• _GIVEN PASSAGE_
:::

"Grey Day" is a 2-Tone song written by Mike Barson and recorded by British pop/ska band Madness. The song was the first single released from the band's third studio album 7. It was a big departure from their early ska sound with a much darker, miserable feel. The song title does not appear in the lyrics as a single phrase, though a couplet rhyming "grey" with "day" features in the chorus.

The song was written prior to the band becoming a success in the UK music scene, and the first performance of the song came back in 1978 at the Acklam Hall while the band were known as "The North London Invaders". The song was finally recorded in 1981 and was released as a single on 17 April 1981. The song spent 10 weeks in the UK Singles Chart, reaching a high of number 4. It was able to crack the charts in Australia as well, but only as high as number 82.

Music video
The music video for the single was filmed in March 1981. The majority of the video was shot on an open top bus as it drove around London, and in Bowmans shop window on Camden High Street, where the band performed the song.  The street they are featured walking down is Royal College Street just off Camden High Street; they're seen entering houses between 109 and 121. A recurring theme in the music video is common dreams such as dreaming; that one is flying or falling.

:::

• _TASK GOAL_
Answer these from the passage on "Grey Day":
(a) Who wrote the song?
(b) What was its highest position on the UK Singles Chart?
(c) In what month and year was its music video filmed?
The data is not needed for the work here.

• _DATA PROVIDED_

:::

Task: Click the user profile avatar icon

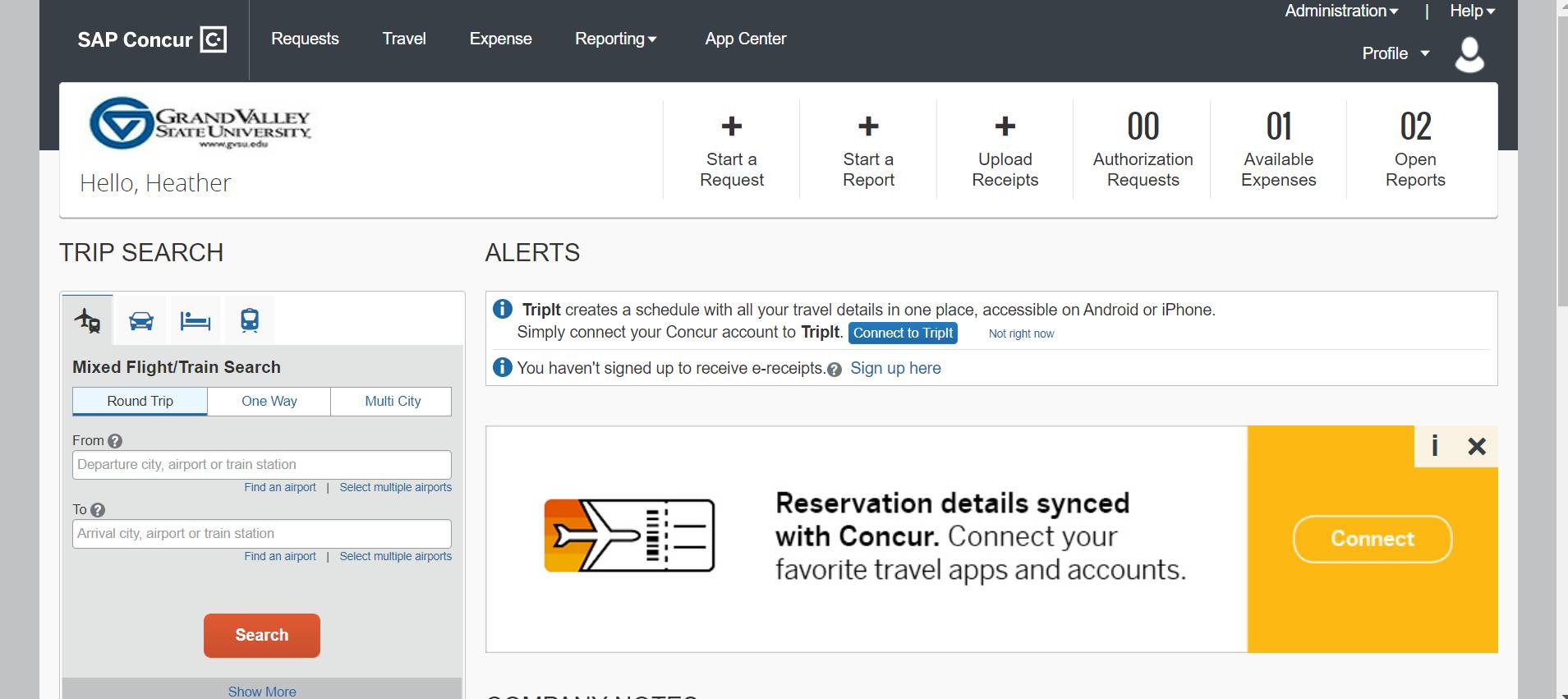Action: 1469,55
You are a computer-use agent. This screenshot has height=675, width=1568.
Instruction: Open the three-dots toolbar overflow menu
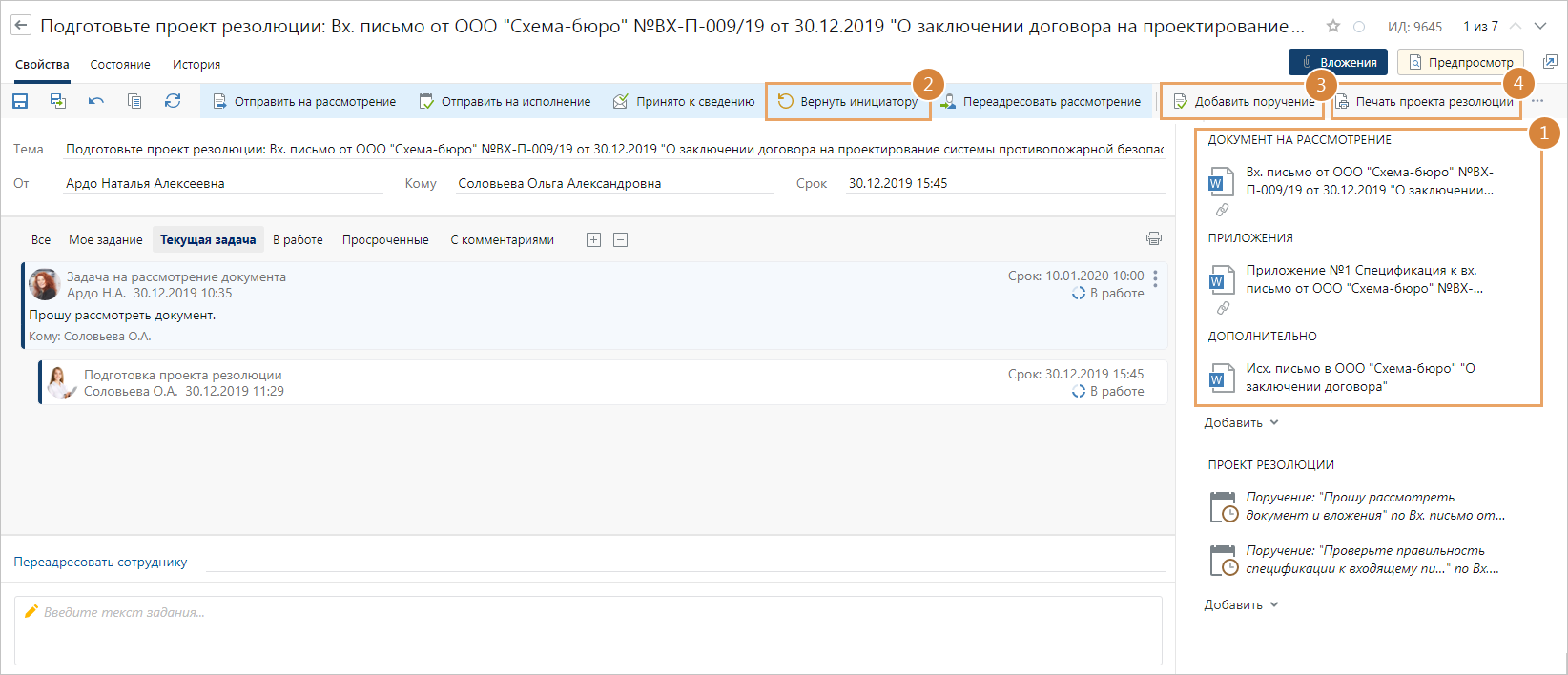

:::

• _ANSWER FOR THIS EXERCISE_
(a) Mike Barson
(b) Number 4
(c) March 1981